▶ _Description of the task_:
Pictures are to be left out, and only the lines from the one with "1456x819 pixels. How" through the last line of the listing below are to be repeated exactly.

▶ _Data under study_:

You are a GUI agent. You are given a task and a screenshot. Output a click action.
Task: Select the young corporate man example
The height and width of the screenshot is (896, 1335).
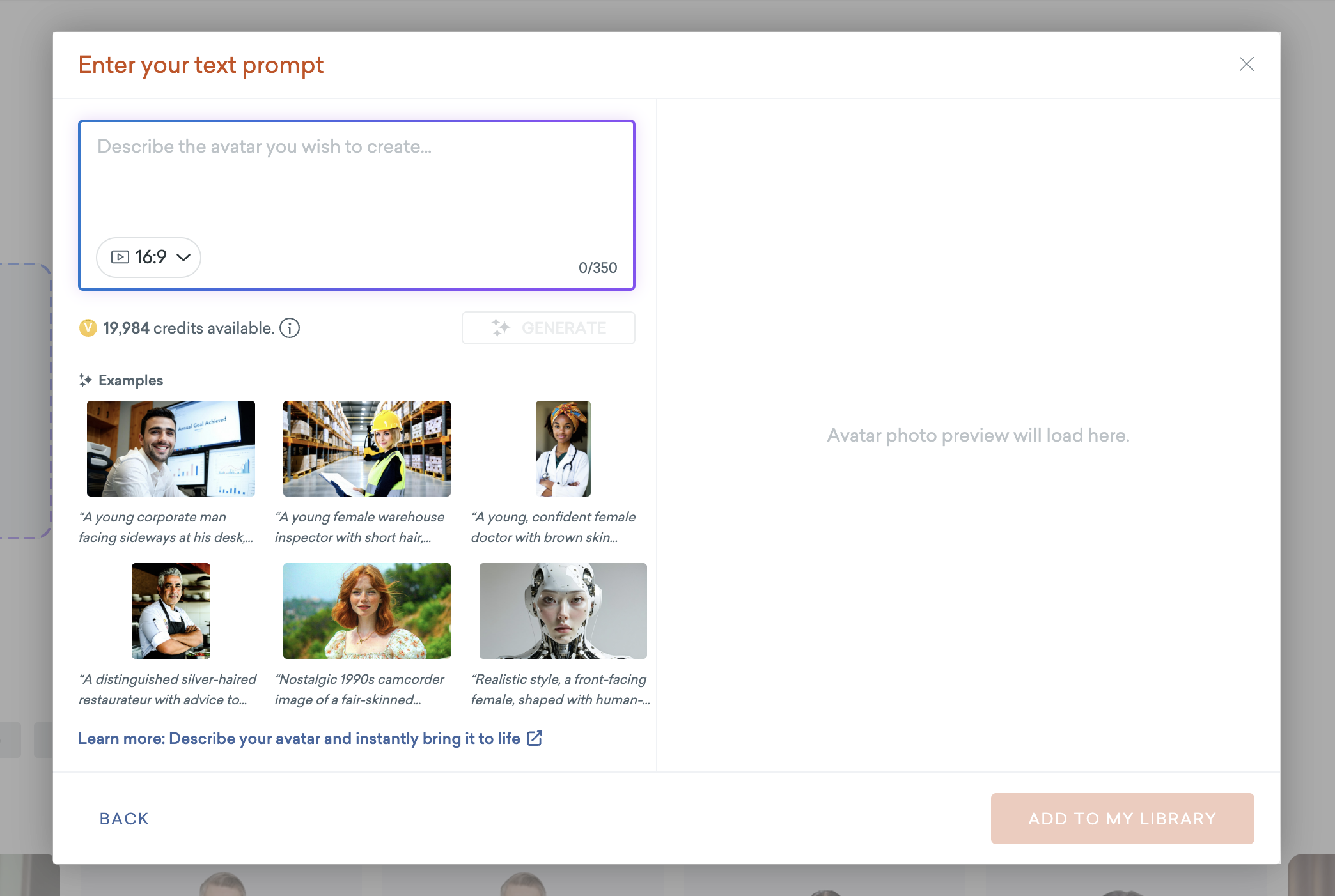coord(170,448)
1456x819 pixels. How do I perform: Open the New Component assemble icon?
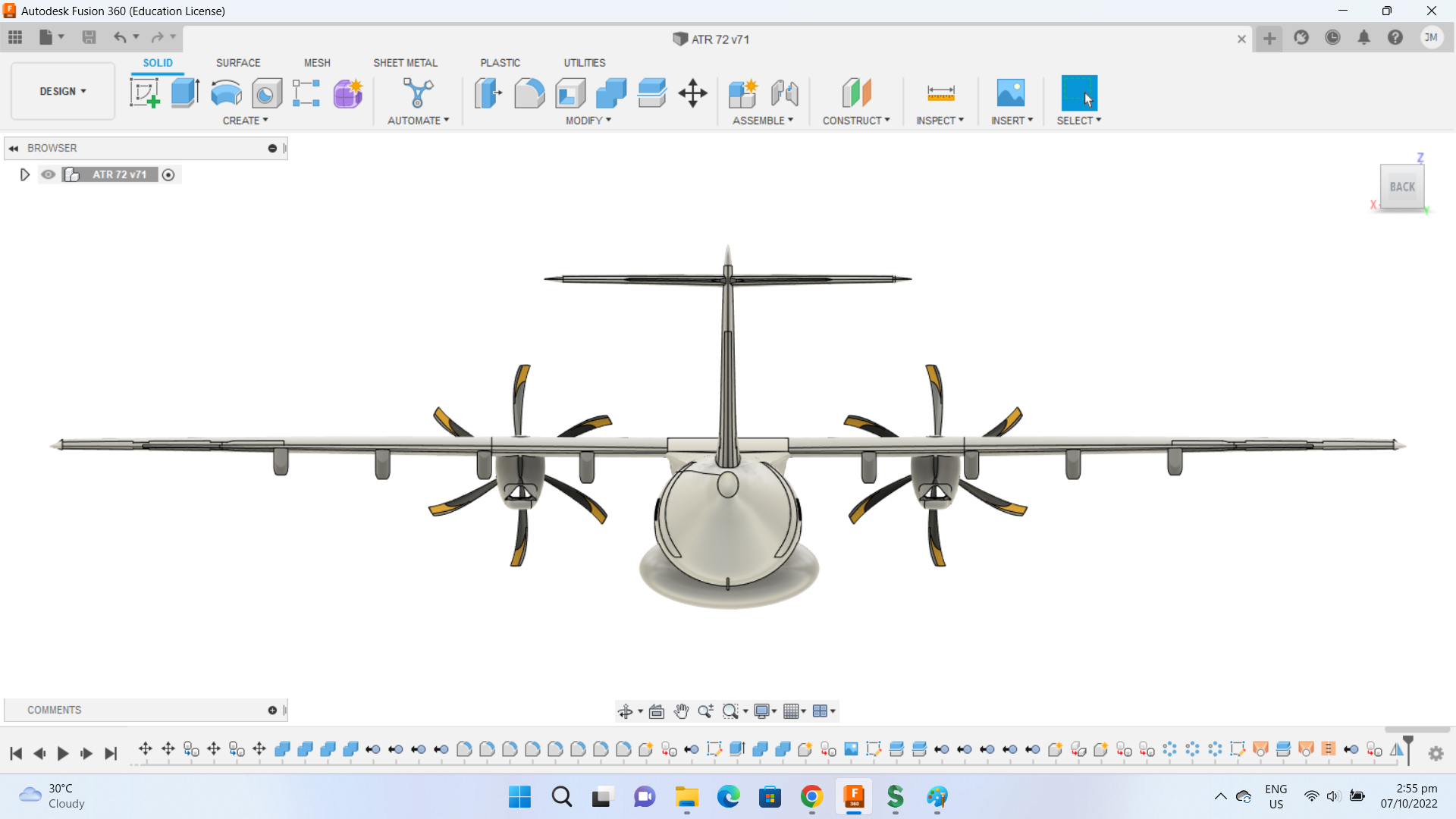click(742, 93)

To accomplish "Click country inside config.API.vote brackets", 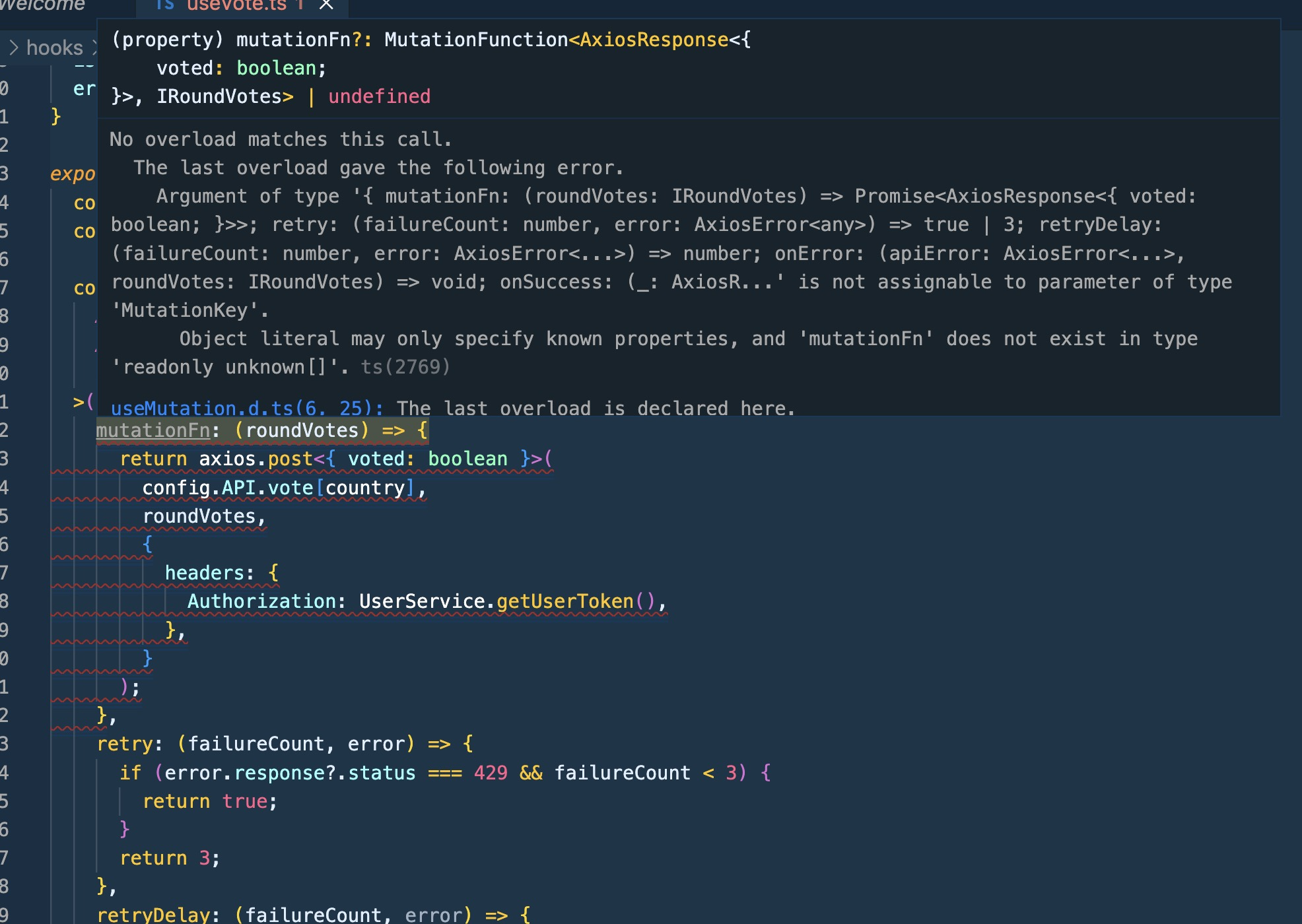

▶ _Result for this task_:
1456x819 pixels. How do I perform: Open the New Component assemble icon?
click(742, 93)

To accomplish "Click country inside config.API.vote brackets", 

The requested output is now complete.